--- Article ---
(begin)

- Born: 28 December 1881 Horsens, Denmark
- Died: 22 March 1957 (aged 75) Copenhagen, Denmark
- Resting place: Assistens Cemetery, Copenhagen
- Occupations: Actor Screenwriter Director
- Years active: 1887–1949
- Spouses: Ella Olsen; Kiss Gregers; Bodil Ipsen; Marguerite Viby; Ruth Saabye;

= Emanuel Gregers =

Danish actor and director 1881 - 1957

Emanuel Gregers (28 December 1881 – 22 March 1957) was a Danish actor, screenwriter and film director. Gregers made 36 films during a career which extended over four decades from the Danish golden age of silent film until 1949. Critics often dismissed his work as dependable yet uninspired, however many of his light-hearted comedies achieved great popularity in Denmark. Gregers most notable films were romantic comedies starring his wives Bodil Ipsen and Marguerite Viby.

== Career ==
Emanuel Gregers was born on 28 December 1881 in Horsens, Denmark. He began acting at 16-years-old, appearing first at the Horsens summer theater and then in local theaters for the next several years. Gregers moved to Copenhagen to become the stage director for the Frederiksberg Theater and performed at Norrebros Teater and the Betty Nansen Teatret. Although he quickly shifted to working in film in 1912, Gregers maintained a lifelong attachment to stagework: he owned the Casino theater in Copenhagen and managed it from 1921 to 1931, then continued as a stage director into the 1940s.

Gregers first appeared on film in 1912 with Olaf Fønss in the silent film Bryggerens datter (The Brewer's Daughter) written by Carl Th. Dreyer. The following year he starred in films for the Filmfabriken studio including another Dreyer story, Krigskorrespondenter (The War Correspondents).

By 1914 Gregers interest had shifted to working behind the camera. He directed himself in a couple of smaller films, then moved to Nordisk Film where he devoted his full attention to writing and directing. In the early 1920s, Gregers directed a series of films that featured his wife Bodil Ipsen. Most notable was the melodramatic crime story Lavinen, in which Greger's employed an elaborate flash-back structure to relate how the lead character's past leads to a murder. It was also at this time that Gregers was part of Nordisk Film's push for larger films based on literary works. In 1920, Greger's filmed Den flyvende Hollænder (The Flying Dutchman) based on the 1839 novel The Phantom Ship and, in 1922, he made Den sidste af Slægten (The Last of the Family Tree) based upon a novel by the writer Edvard Nielsen-Stevns. For the later film, Gregers ran into trouble with the Danish censors. In the climatic ending the villain, a depraved artist, falls to his death from scaffolding inside a church. The censors objected and removed the ending.

(end)

--- Entries shown ---

(begin)

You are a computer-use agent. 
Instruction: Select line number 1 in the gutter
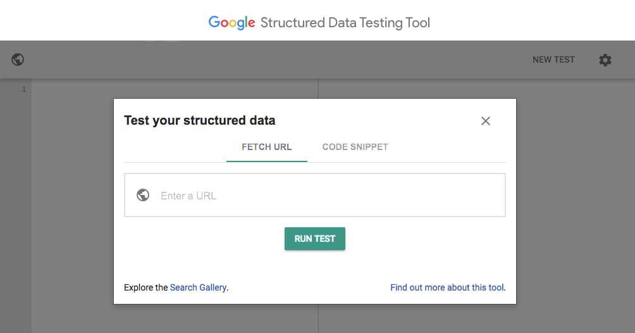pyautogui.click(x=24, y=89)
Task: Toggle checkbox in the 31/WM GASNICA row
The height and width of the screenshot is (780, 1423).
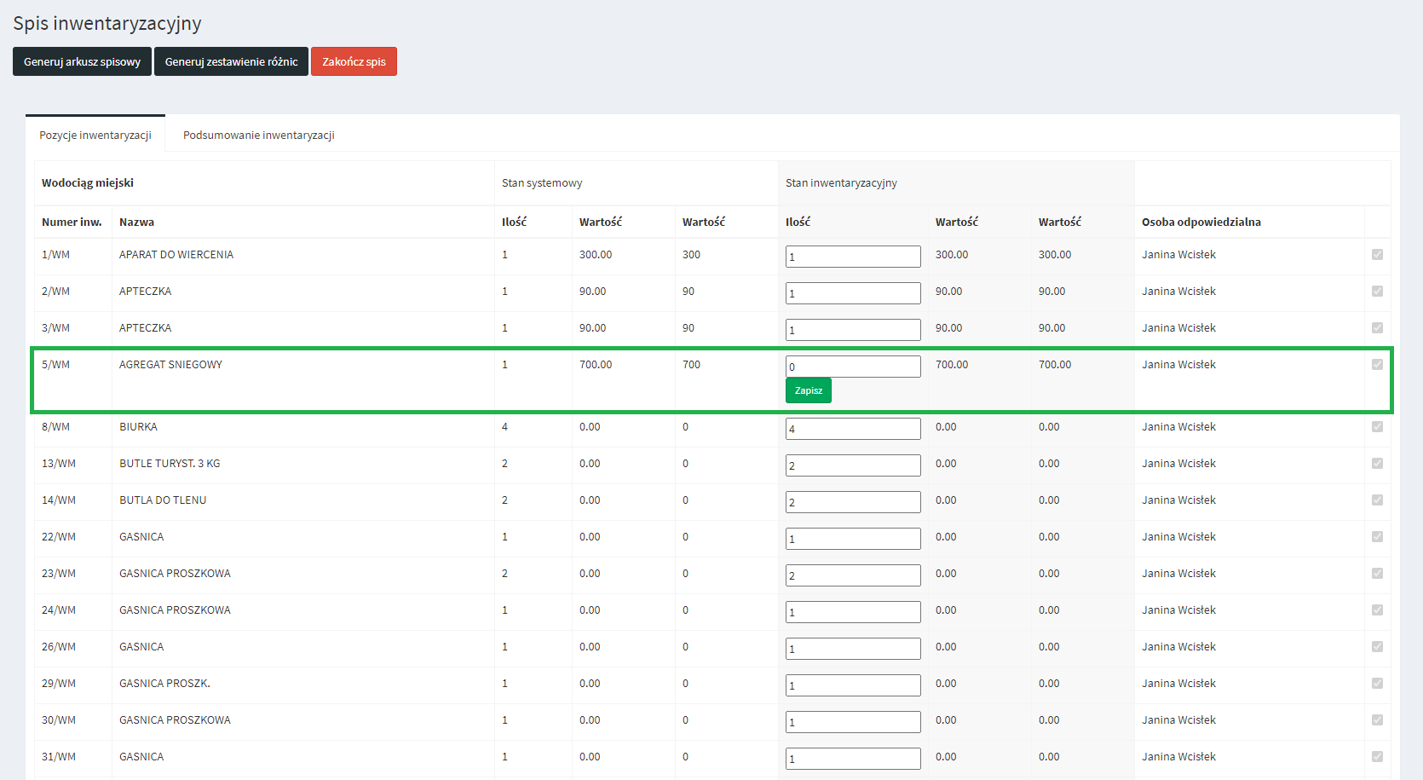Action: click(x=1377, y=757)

(end)
(begin)

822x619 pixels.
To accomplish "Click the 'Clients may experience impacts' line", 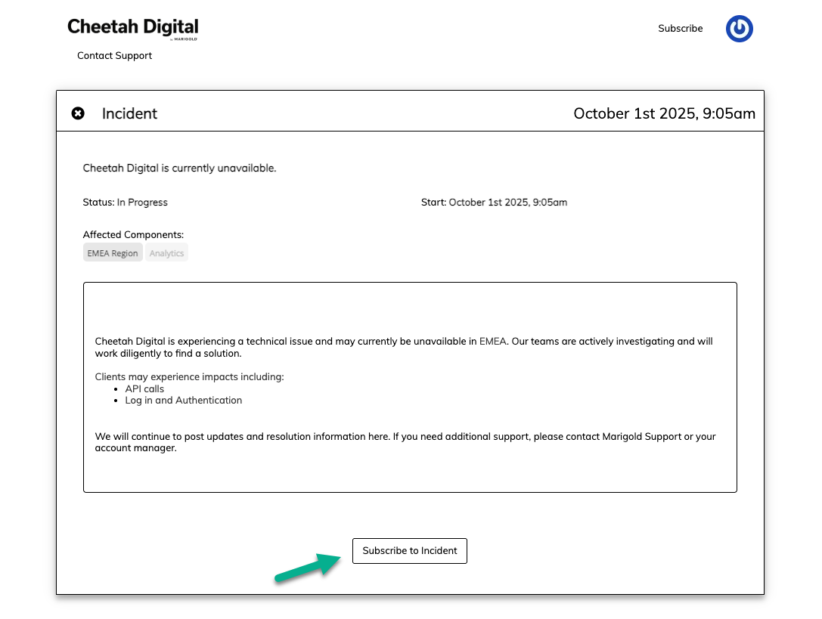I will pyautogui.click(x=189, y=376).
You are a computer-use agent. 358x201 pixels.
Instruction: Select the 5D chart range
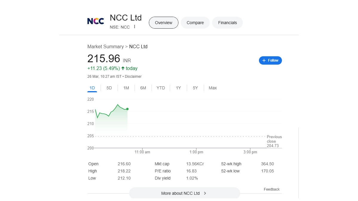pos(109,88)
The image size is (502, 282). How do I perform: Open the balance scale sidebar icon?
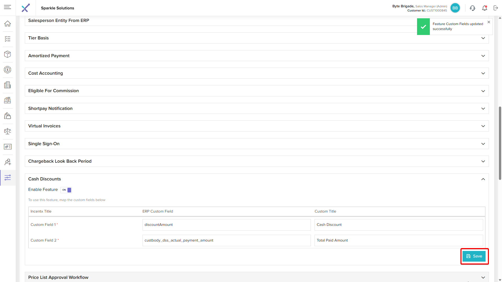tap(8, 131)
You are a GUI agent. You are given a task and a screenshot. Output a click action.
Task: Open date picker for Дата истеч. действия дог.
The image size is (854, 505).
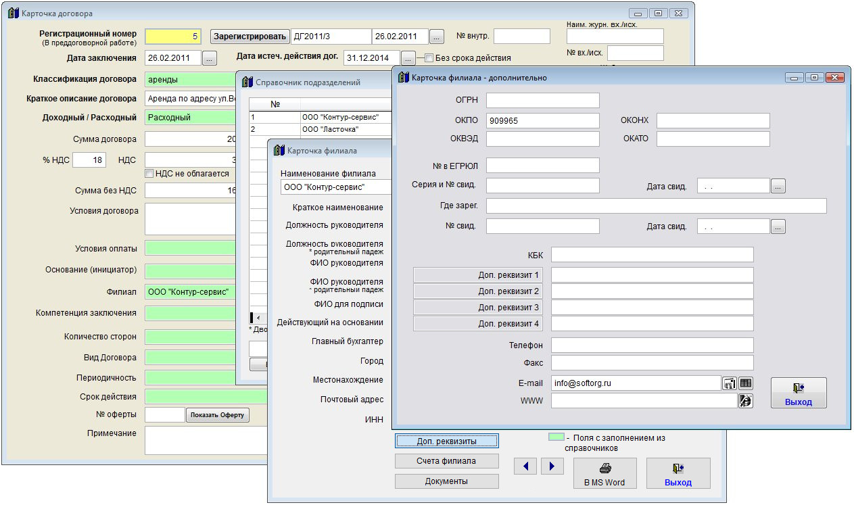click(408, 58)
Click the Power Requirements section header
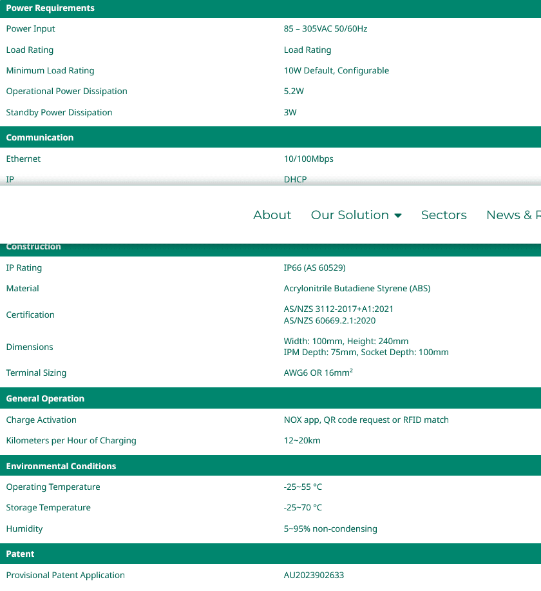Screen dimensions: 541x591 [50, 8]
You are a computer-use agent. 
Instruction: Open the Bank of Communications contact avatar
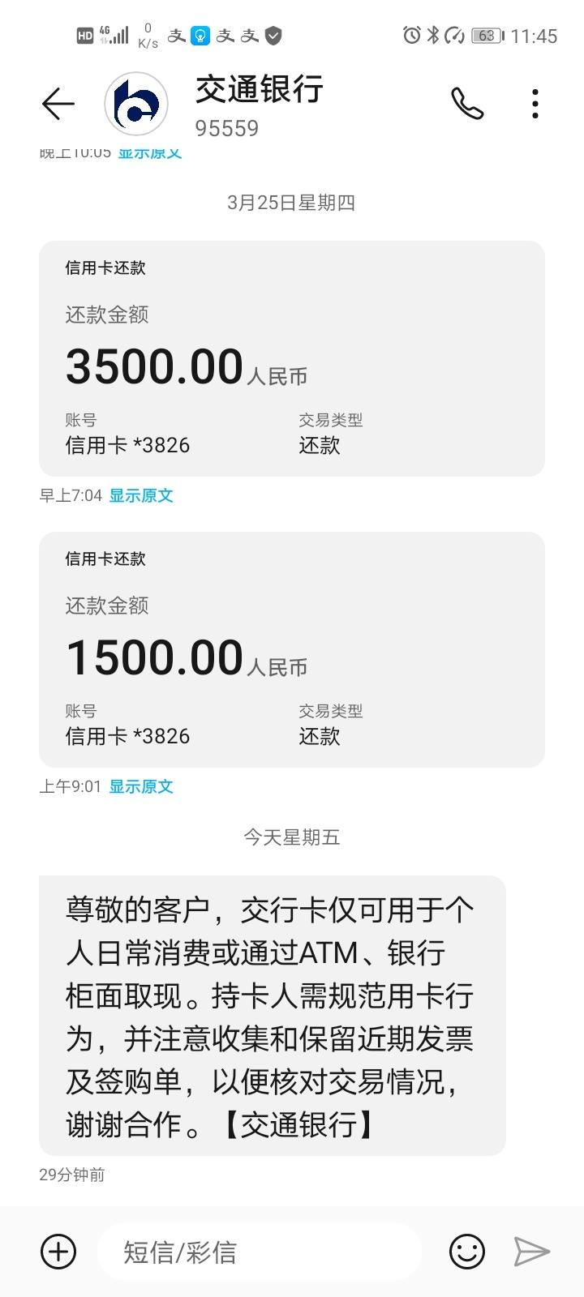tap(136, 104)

(end)
(begin)

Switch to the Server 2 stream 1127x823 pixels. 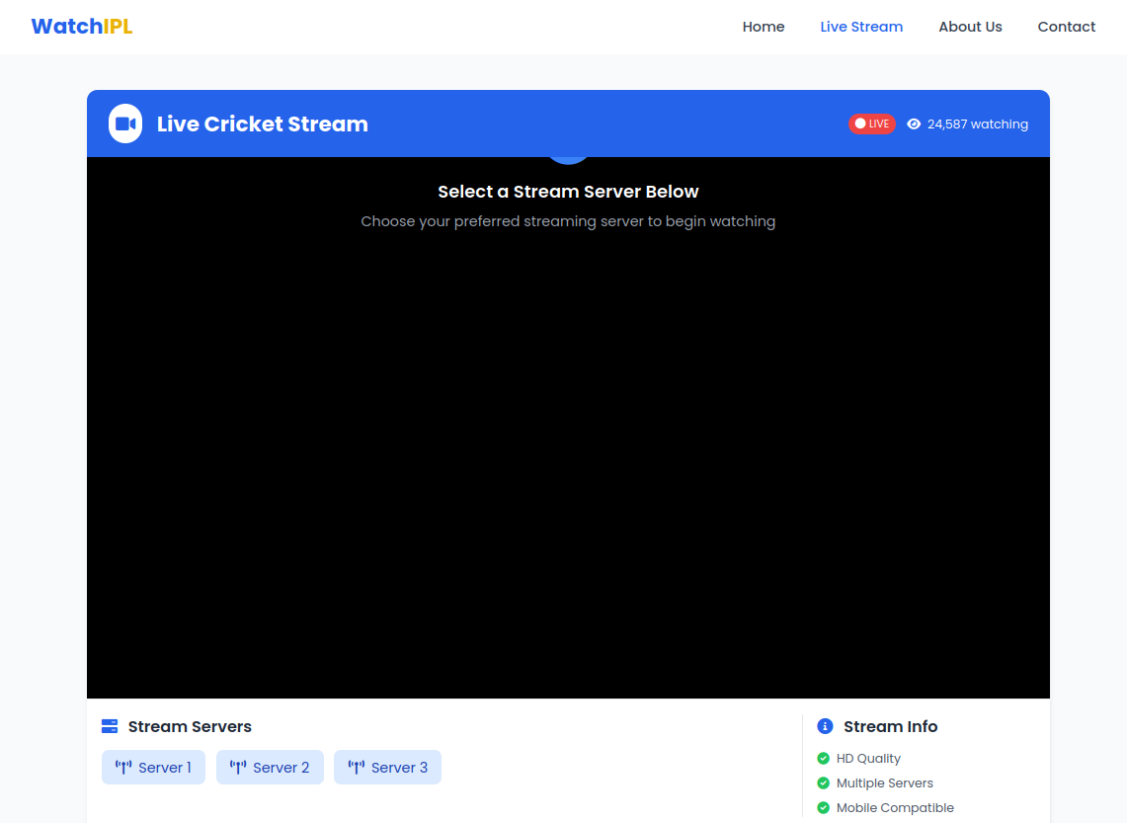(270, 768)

(end)

--- Task set ---
• 1. Please check each statement against the Emanuel Gregers article and answer yes or no, quoting the words of the article that decide it.
(a) Gregers managed the Casino theater from 1921 to 1931.
(b) Gregers first appeared on film in 1914.
(c) Gregers began acting at age 20.
• 2. Extend the Emanuel Gregers article, picking up right after its final sentence.

--- Results of the tasks ---
• 1.
(a) Yes: "he owned the Casino theater in Copenhagen and managed it from 1921 to 1931"
(b) No: "Gregers first appeared on film in 1912 with Olaf Fønss"
(c) No: "He began acting at 16-years-old"

• 2.
Gregers directed 36 films in total. The most notable were his folk comedies: the wacky 1937 romantic comedy Mille, Marie of mig (Milly, Maria and Me), in which his then current wife, Marguerite Viby, and the most popular Danish comedienne of the 1930s, played three roles; 1938's Bolettes brudeafærd (Bolettes Bridal Party), which starred his former wife Bodil Ipsen as a sharp-tongued spinster; the witty period comedy Sørensen og Rasmussen which starred both his former wives, Viby and Ipsen; and the 1941 backstage musical, Alle gaar rundt og forelsker sig (Everyone's Falling in Love) -- in which a small part was played by Greger's third wife, Ruth Saabye.

Beginning in 1943, Gregers owned the large Casino cinema in Istedgade and became chairman of the Cinema Theatre Owners Association.

Gregers directed his final film in 1949.

== Personal life ==
Gregers was married five times, always to actresses with whom he worked. He was married for the first time in 1907 to Ella Gudrun Elenda Olsen, a primadonna at the Scala. His second marriage to Bodil Ipsen lasted three years from 1919 to 1923. After divorcing Ipsen, he immediately married Kiss Gregers (born Karen Oda Andersen). His fourth marriage was with the Danish comic actress Marguerite Viby (who was also married five times). Their marriage lasted from 1932 to 1938. His final marriage was to Ruth Egede Saabye who played minor roles in Greger's films in the early 1940s.

He died 22 March 1957 at the age of 75.

== Selected filmography ==

=== Director ===

- Hvem er hun? (1914)
- Brændte vinger (1917)
- Zigeunerprinsessen (1918)
- Krigsmillionæren (1919)
- Lykkens blændværk (1919)
- Lavinen (1920)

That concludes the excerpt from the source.